▶ [Yapılacak İşler]
1. Gazetecilere zarf içinde para dağıtıldığı iddiasını konu alan metinde "Arseven, DYP-SHP koalisyonu" ifadesinden "Ercan Yavuz anlattı..." ifadesine kadar uzanan bölümü aynen yeniden yazınız.
2. Gazetecilere zarf içinde para dağıtıldığı iddiasını konu alan metne göre, Serdar Arseven gazetecilere para dağıtıldığını hangi hükümet dönemi için yazmıştır?

▶ [Metin Bölümü]

───

'Kelle gazetecilere zarf içinde para dağıtılıyor'
Yeni Akit gazetesi yazarı Serdar Arseven bugünkü köşe yazısında meslektaşlarını çok kızdıracak bir yazı kaleme aldı.
Arseven, DYP-SHP koalisyonu döneminde gazetecilere, hükümeti destekleyici, güzel haberler yapmaları için zarf içinde paralar dağıtıldığını yazdı. Serdar Arseven, bu dönemde bazı bakanların kimi gazetecilere, devletin resmi kaynaklarından ödeme yaparak ev aldığını da iddia etti.
İşte Serdar Arseven'in o yazısı;
“Rüşvetçi meslektaş”larım!..
Today’s Zaman gazetesinden Ercan Yavuz anlattı...
DYP-SHP koalisyon döneminde muhabir olarak görev yaparken bir yurt dışı görev çıkmış...
O günlerin uygulaması; bir bakmış ki “iktidar”dan bir zarf!..

───

▶ [Kayıt Kümesi]
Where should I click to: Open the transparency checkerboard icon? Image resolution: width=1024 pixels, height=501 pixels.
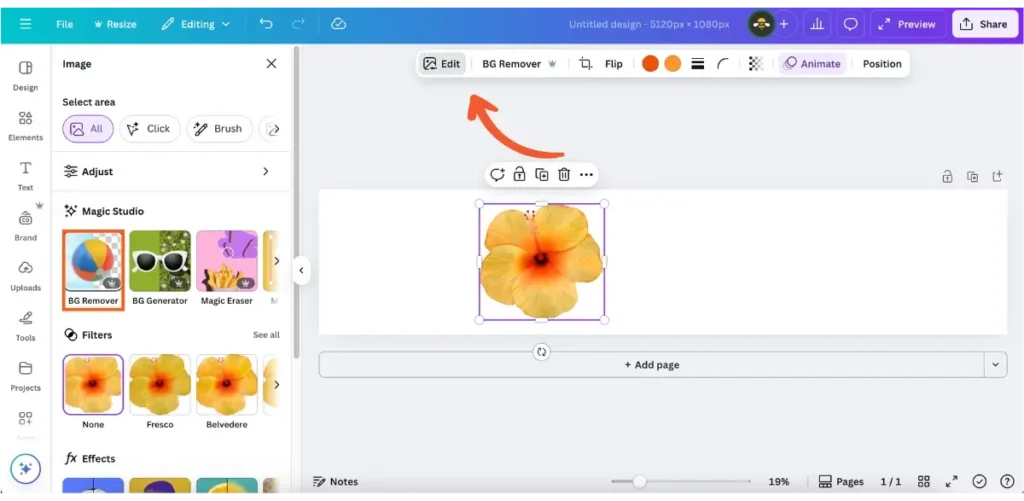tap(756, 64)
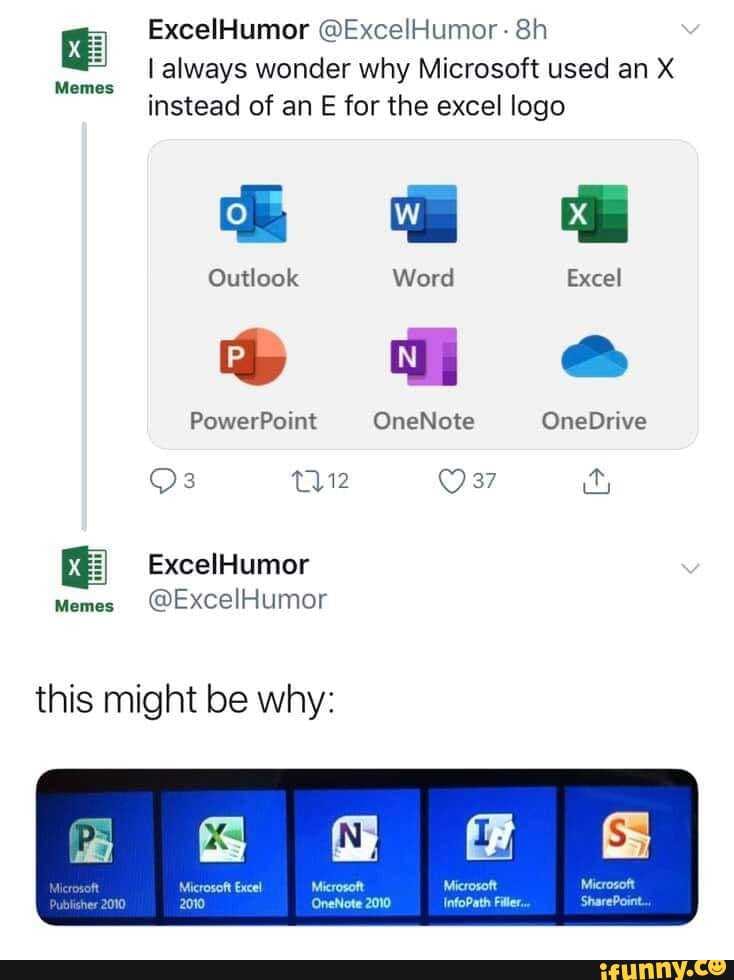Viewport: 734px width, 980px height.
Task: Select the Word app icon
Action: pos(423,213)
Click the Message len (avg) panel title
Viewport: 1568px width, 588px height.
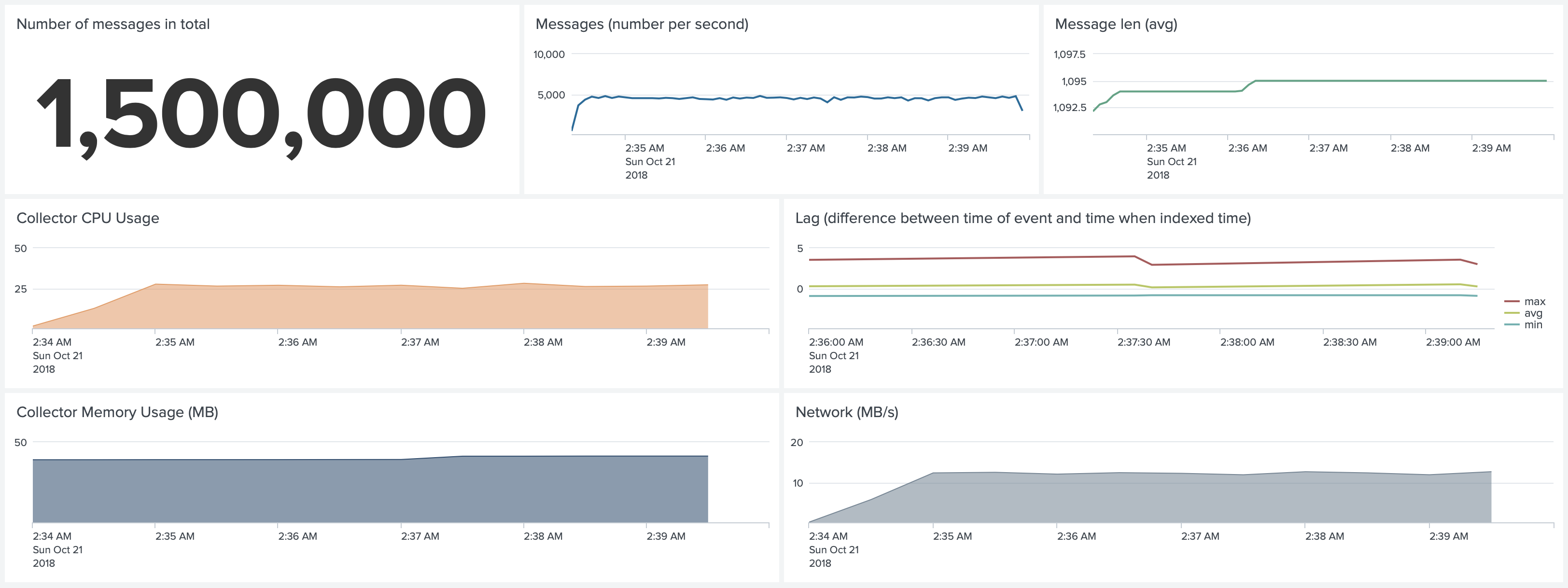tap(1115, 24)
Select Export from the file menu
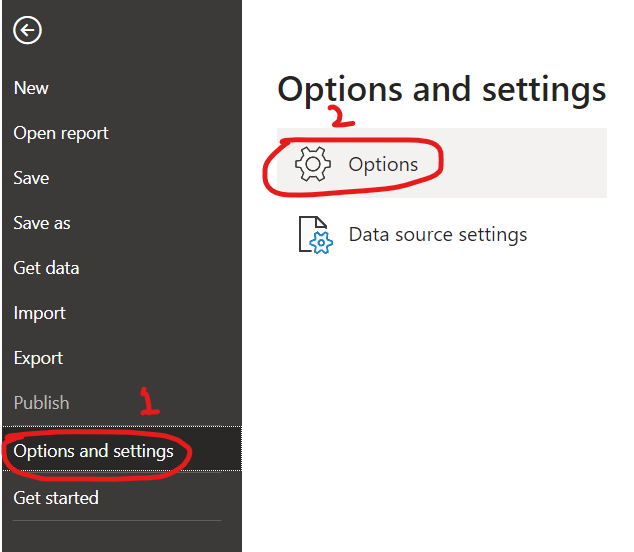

───

▶ [Nihai Yanıtlar]
1.
Arseven, DYP-SHP koalisyonu döneminde gazetecilere, hükümeti destekleyici, güzel haberler yapmaları için zarf içinde paralar dağıtıldığını yazdı. Serdar Arseven, bu dönemde bazı bakanların kimi gazetecilere, devletin resmi kaynaklarından ödeme yaparak ev aldığını da iddia etti.
İşte Serdar Arseven'in o yazısı;
“Rüşvetçi meslektaş”larım!..
Today’s Zaman gazetesinden Ercan Yavuz anlattı...

2. DYP-SHP koalisyonu dönemi için.